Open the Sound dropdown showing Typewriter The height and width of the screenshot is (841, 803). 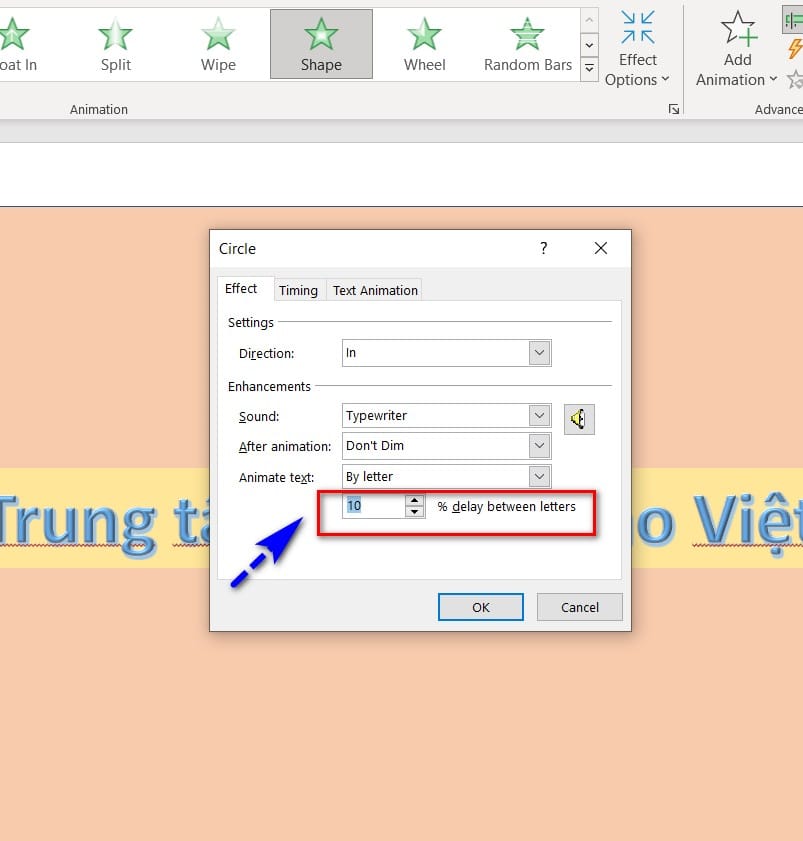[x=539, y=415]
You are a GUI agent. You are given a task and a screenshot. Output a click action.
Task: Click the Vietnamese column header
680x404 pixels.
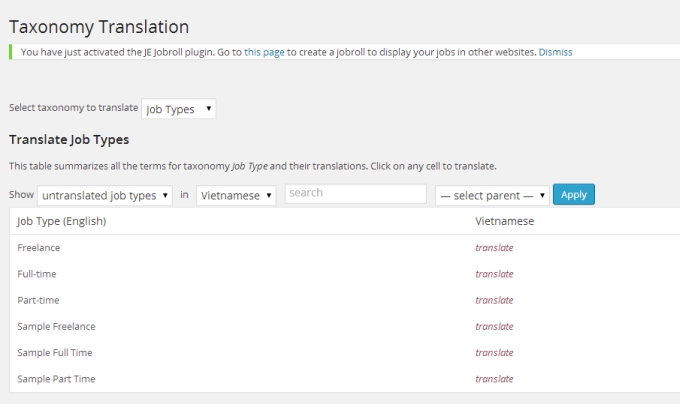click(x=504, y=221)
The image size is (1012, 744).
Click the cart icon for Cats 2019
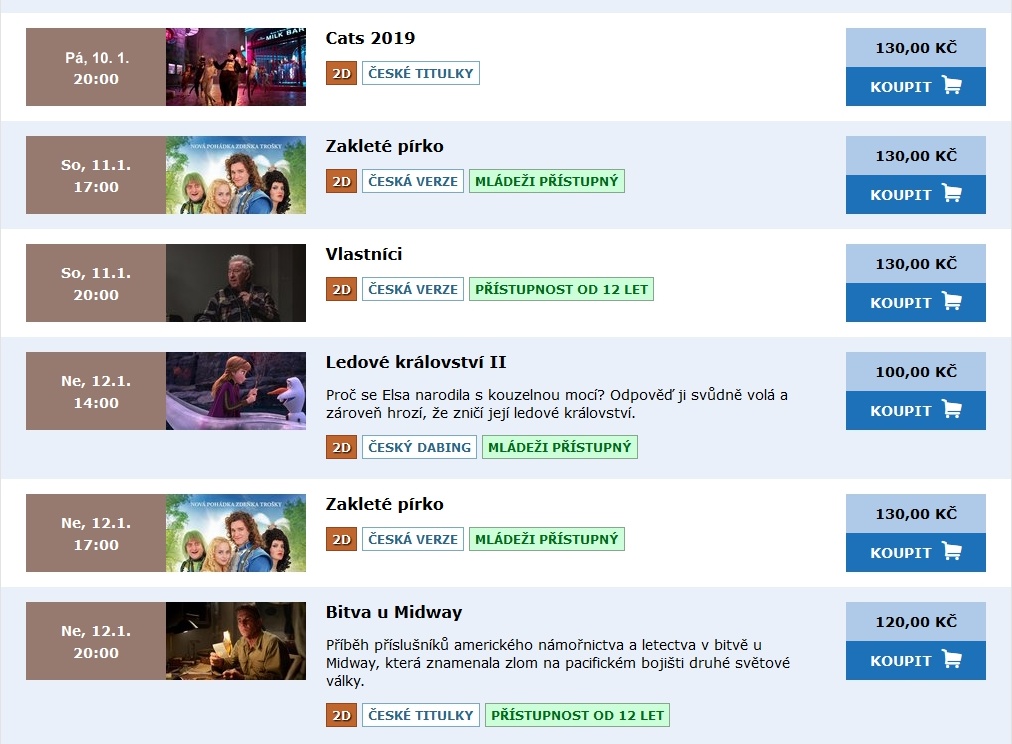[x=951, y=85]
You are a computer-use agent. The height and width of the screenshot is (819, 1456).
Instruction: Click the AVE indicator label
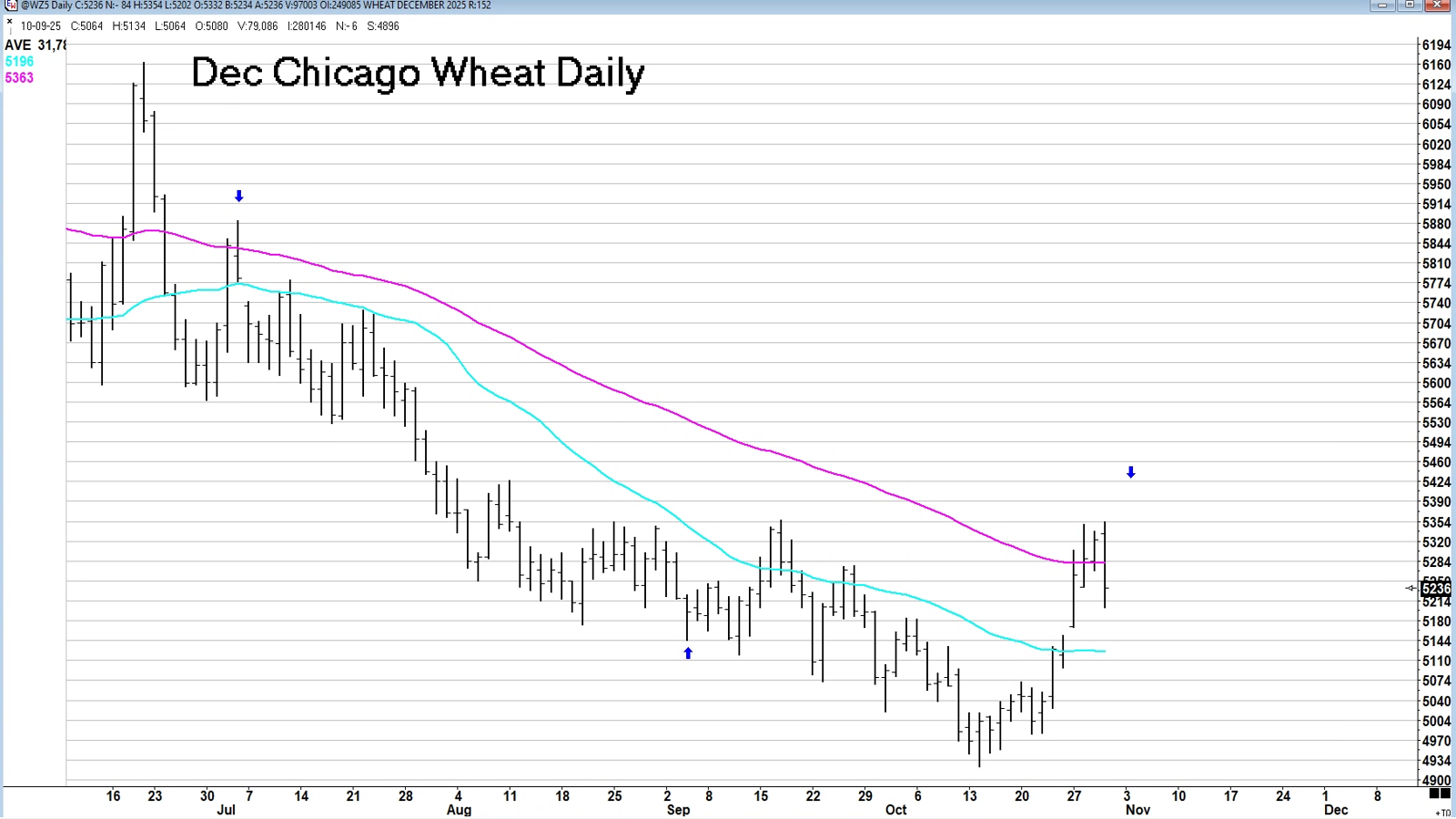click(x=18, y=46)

= = = = =

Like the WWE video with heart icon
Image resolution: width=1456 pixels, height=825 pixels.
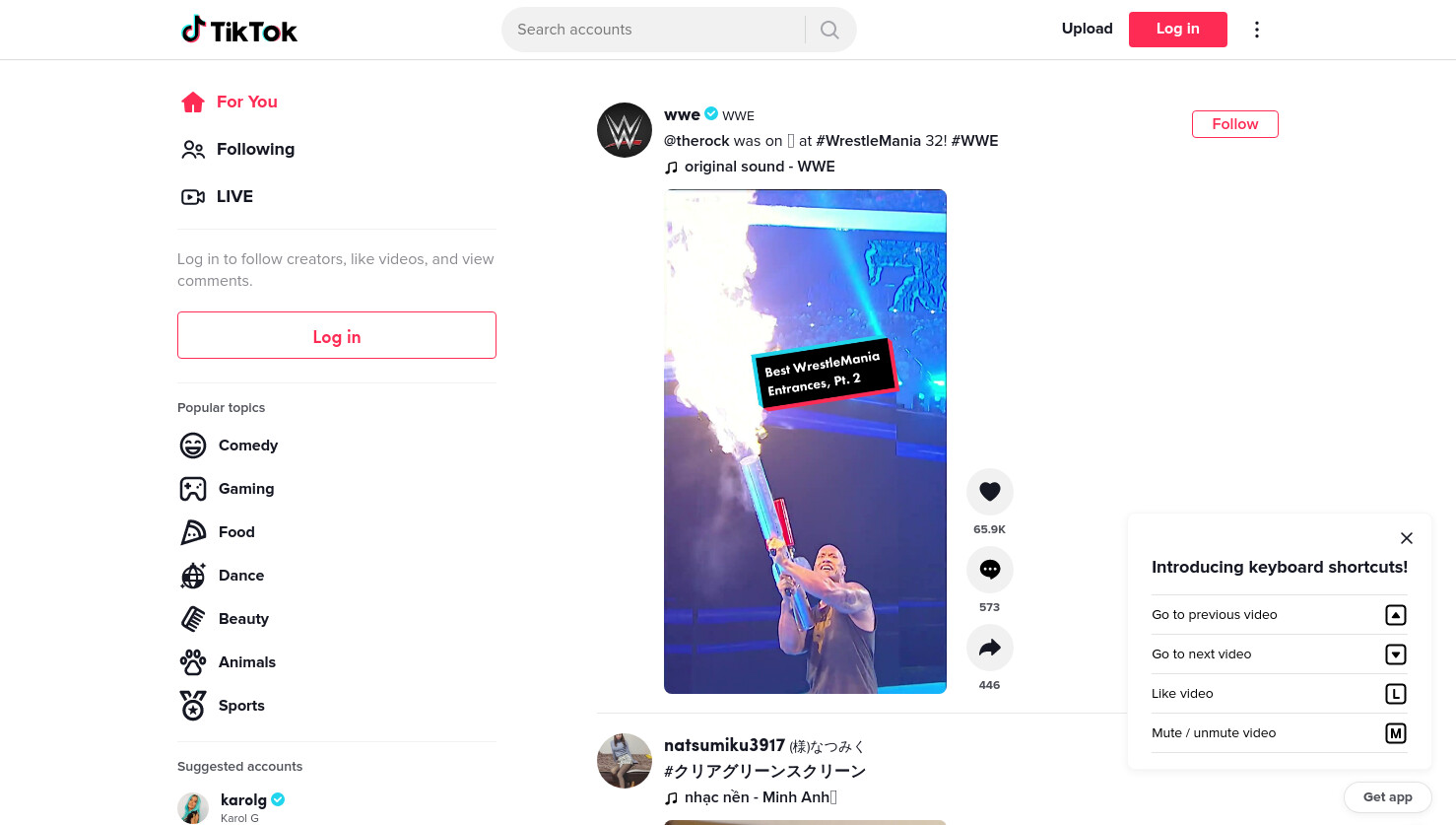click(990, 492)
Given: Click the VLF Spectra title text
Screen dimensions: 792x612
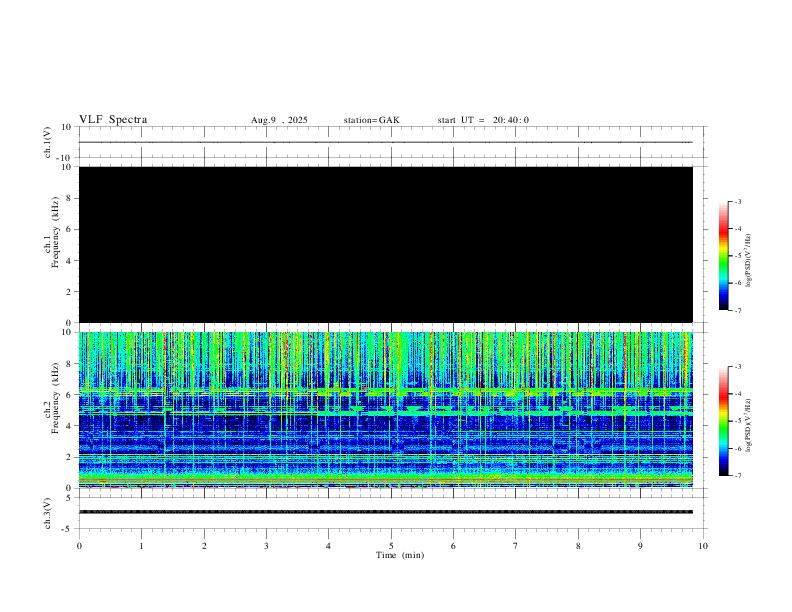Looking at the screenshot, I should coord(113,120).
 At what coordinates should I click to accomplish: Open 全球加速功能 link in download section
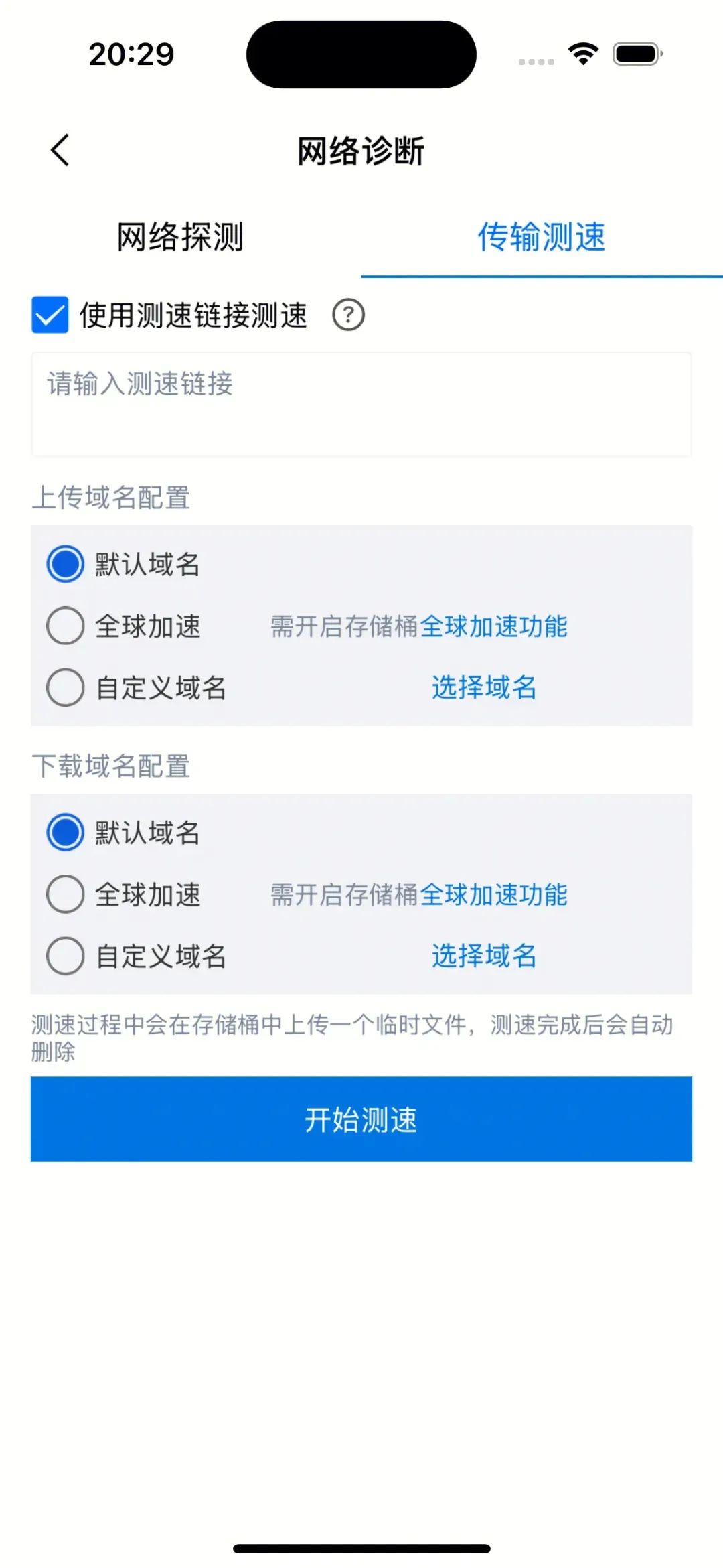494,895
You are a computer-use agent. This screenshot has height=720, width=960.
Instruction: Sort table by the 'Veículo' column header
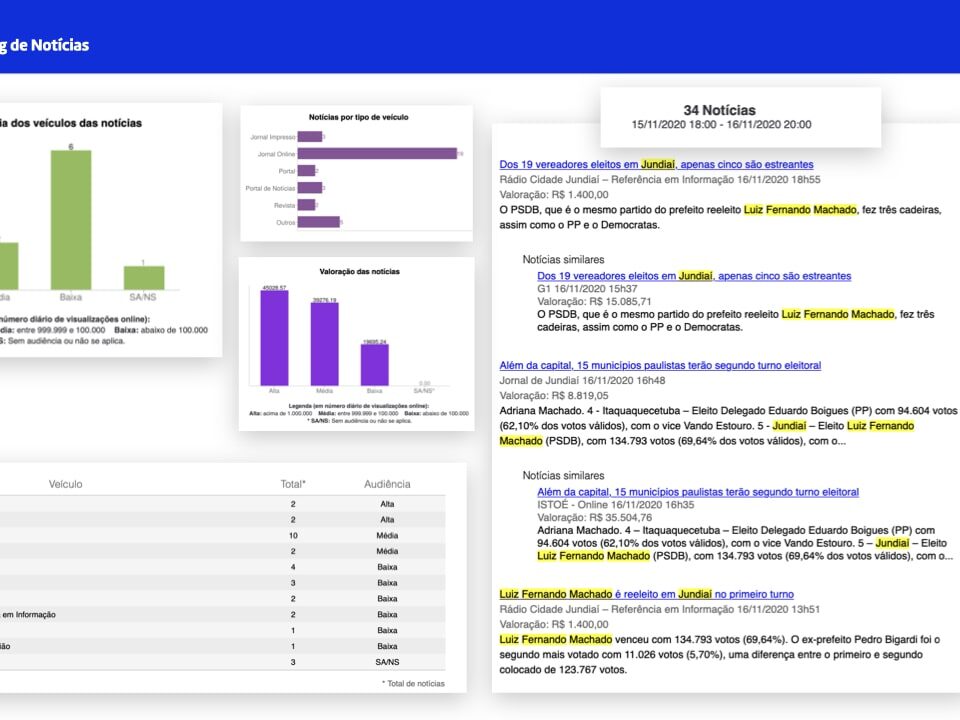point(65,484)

= = = = =

*REQUIRED WORK*
Filter the records down to the lines containing the word "agent", and copy those.

*YOUR SOLUTION*
You are a GUI agent. You are given a task and a screenshot. Output a click action.
You are a computer-use agent. The height and width of the screenshot is (819, 1456).
You are a computer-use agent. This screenshot has height=720, width=960.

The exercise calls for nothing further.